■ **Problem details**
Pictures in the entries below are excluded; copy only the lines from the one containing "This screenshot has height=682, width=1024." to the one containing "This screenshot has width=1568, height=470.", both included.

■ **Data for review**
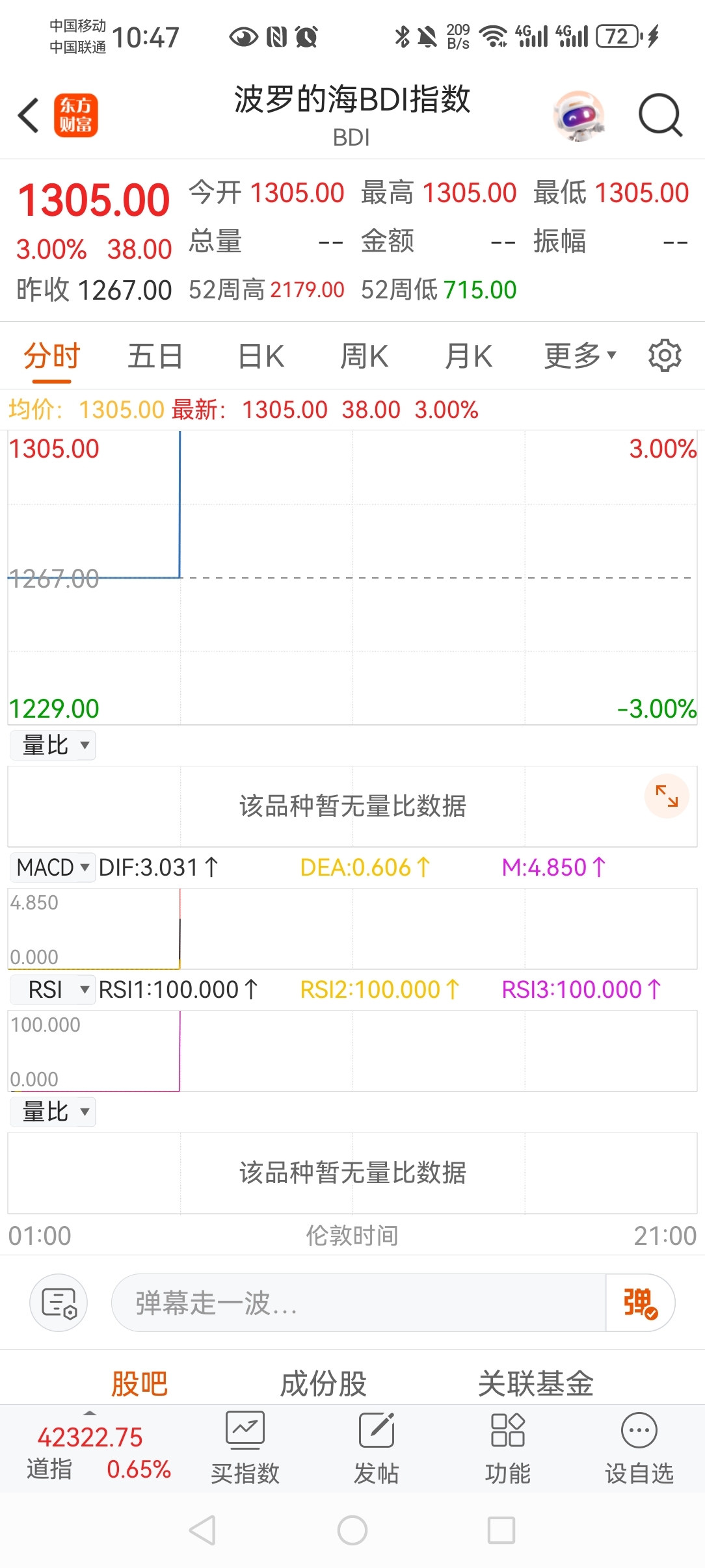Open the MACD indicator dropdown
The width and height of the screenshot is (705, 1568).
coord(52,867)
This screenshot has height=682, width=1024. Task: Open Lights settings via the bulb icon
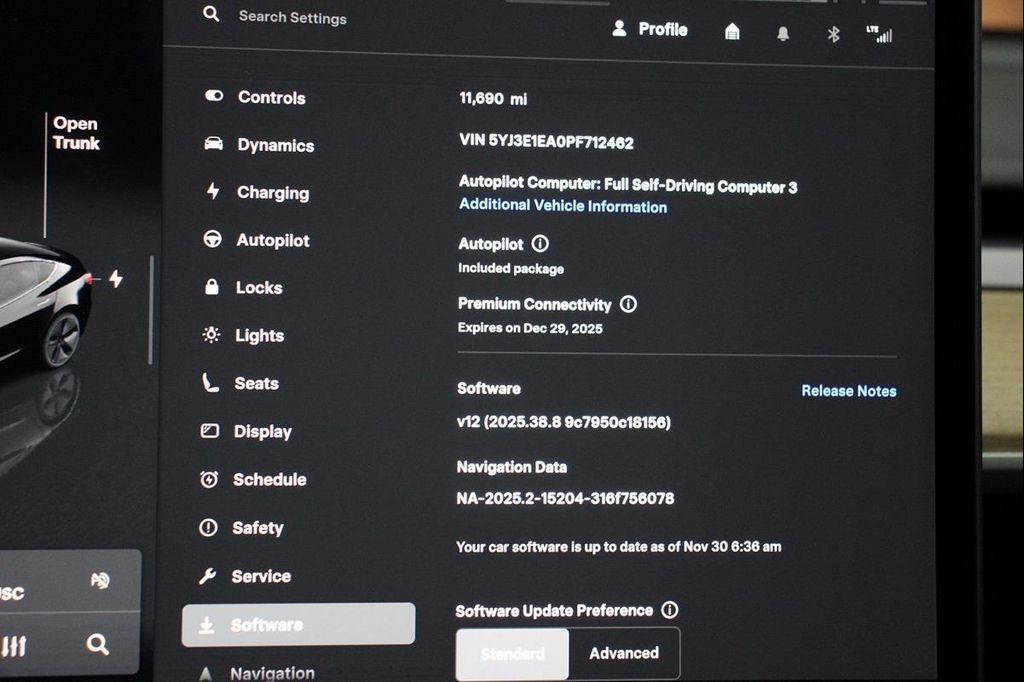click(x=211, y=335)
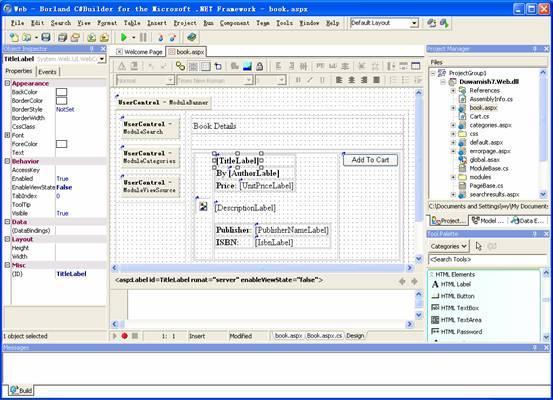Click the Save floppy disk icon
This screenshot has width=553, height=400.
point(46,37)
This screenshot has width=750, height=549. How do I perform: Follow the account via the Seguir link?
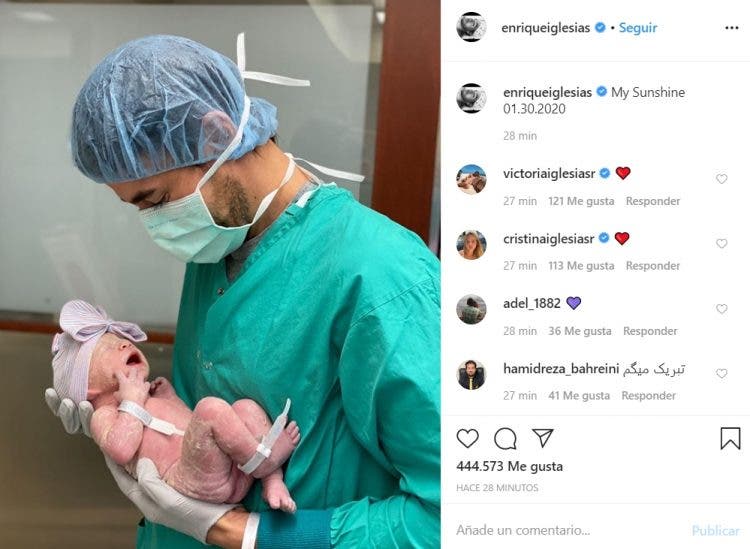click(x=638, y=28)
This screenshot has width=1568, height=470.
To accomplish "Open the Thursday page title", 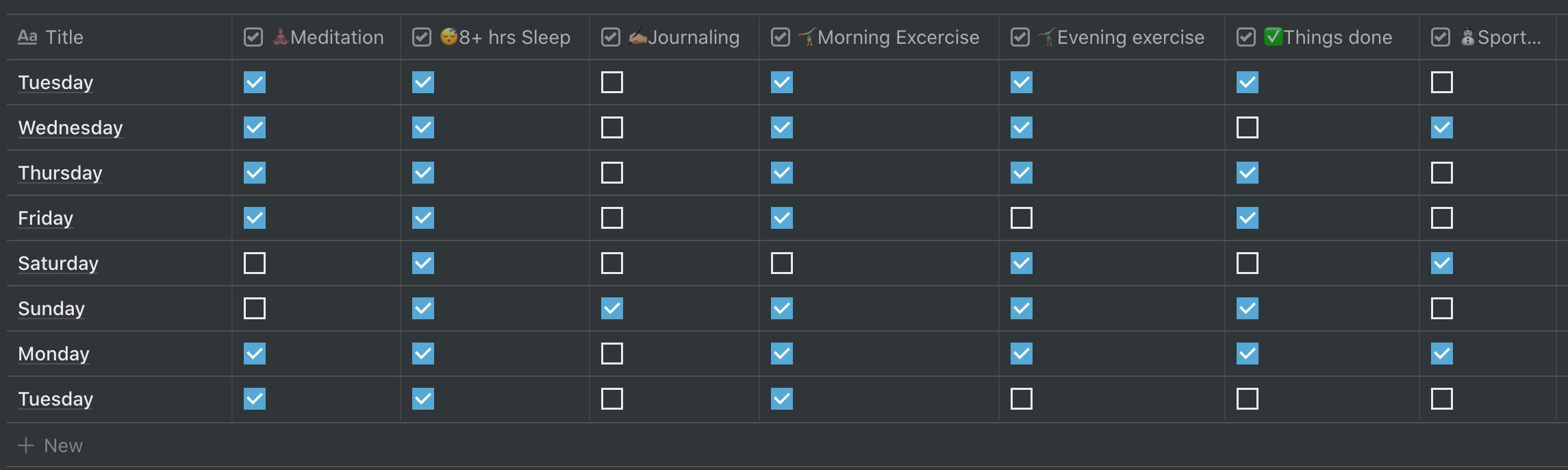I will tap(60, 173).
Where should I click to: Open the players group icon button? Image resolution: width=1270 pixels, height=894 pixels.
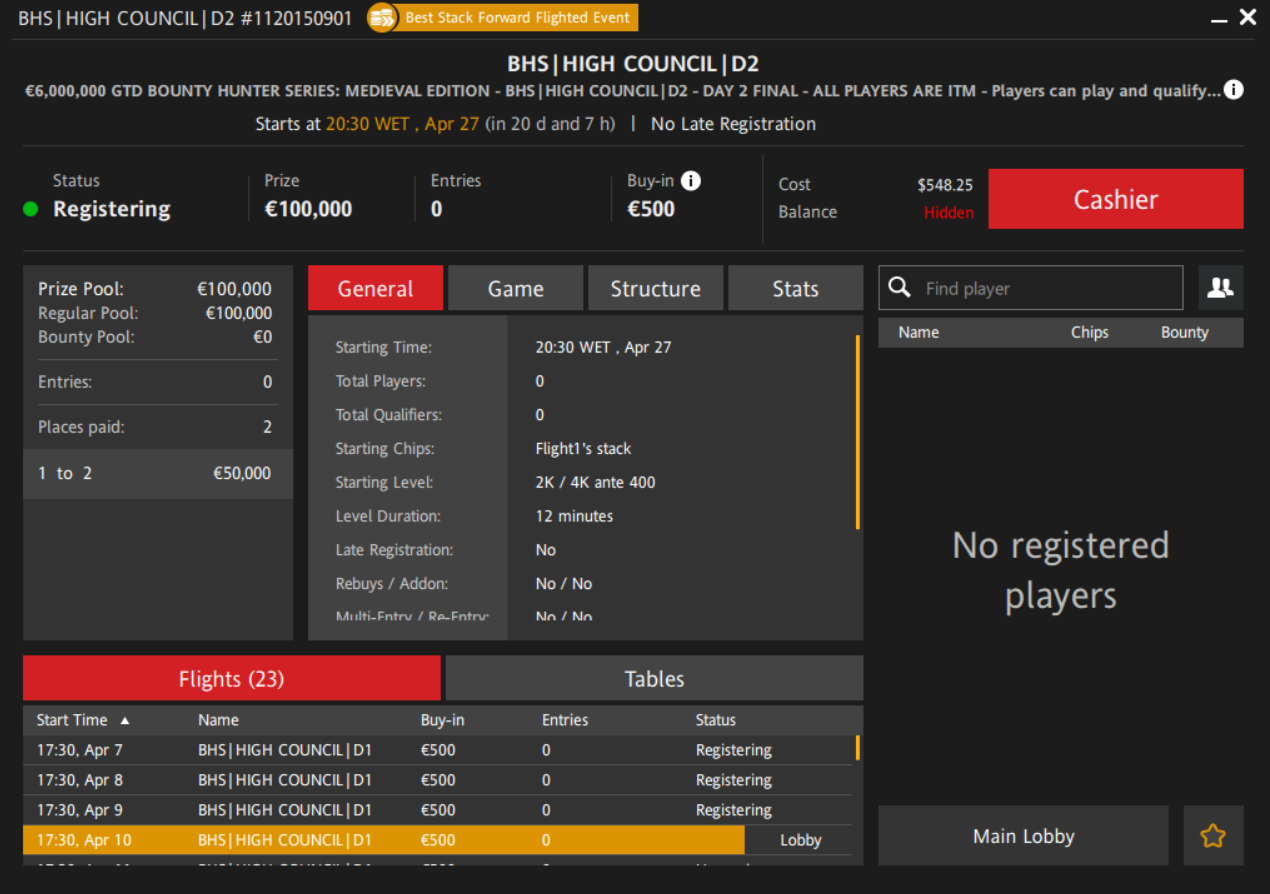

■ **Result of this exercise**
This screenshot has height=682, width=1024. Task: Open Lights settings via the bulb icon
click(x=211, y=335)
Click the Save floppy disk icon
This screenshot has width=553, height=400.
point(46,37)
This screenshot has width=750, height=549. How do I perform: Follow the account via the Seguir link?
click(x=638, y=28)
This screenshot has width=1568, height=470.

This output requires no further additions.